About six months ago, we saw [tshen2]’s work on the DSP 01, a 2-input, 6-output DSP and crossover for extreme audiophiles, and we’re not talking about oxygen free rooms here. The DSP 01 turns a USB audio output into six outputs that will give you perfectly flat eq across bass, mids, and highs, integrates with a 6x100W amplifier, and compensates for room noise. There was a huge update to the project recently and [tshen] is more than happy to share the details
Getting to this phase of the project hasn’t been without its problems. To get the DSP communicating to a computer through a USB port, [tshen2] found a potential solution in the CP2114 USB to I2S Bridge. This device should function as a USB audio sink, translating digital audio into something the DSP understands. This chip did not work in [tshen]’s design. The CP2114 simply does I2S wrong; the I2S spec says the clock must be continuous. This chip implements I2S with a SPI, firmware, and a few other things, making it incompatible with to-spec I2S.

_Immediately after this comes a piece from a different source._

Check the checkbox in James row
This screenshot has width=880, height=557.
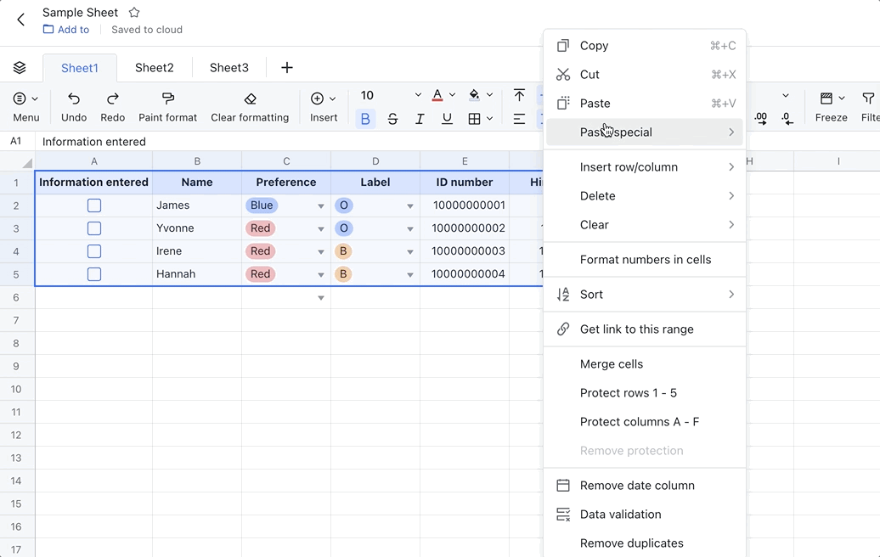[94, 205]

While there was some problems with getting audio in to the device, the core of the device has remained unchanged. [tshen2] is still using the Analog Devices DSP, with the interesting SigmaStudio being used to compensate for the frequency response of the room. This real, legit, science-based audiophile territory here, and an impressive development for a field that – sometimes understandably – doesn’t get the respect it deserves.
Often the Morse Code centered projects that we feature are to help you practice transmitting messages. This one takes a tack and builds an automatic decoder. We think [Nicola Cimmino’s] project is well worth featuring simply based on his explanation of the Digital Signal Processing used on the signal coming in from the microphone. Well done. But he’s really just getting warmed up.
What makes this really stand out is a brilliant algorithm that allows conversion from Morse to ASCII using a lookup table of only 64 bytes. This provides enough room for A-Z and 0-9 without chance of collision but could be expanded to allow for more characters. Below is a concise description of how the algorithm works but make sure you take the time to read [Nicola’s] project description in its entirety.
The algorithm can be decribed as follows. Have an index inside the lookup string inizialied to zero. Have an initial dash jump size of 64. At every received element (dot or dash) halve the initial dash jump and then increase by 1 the index inside the lookup string if a dot was received and by dash jump size if a dash was received. Repeat until a letter separator is reached, at that point the index inside the lookup string will point to the ASCII corresponding to the decoded morse.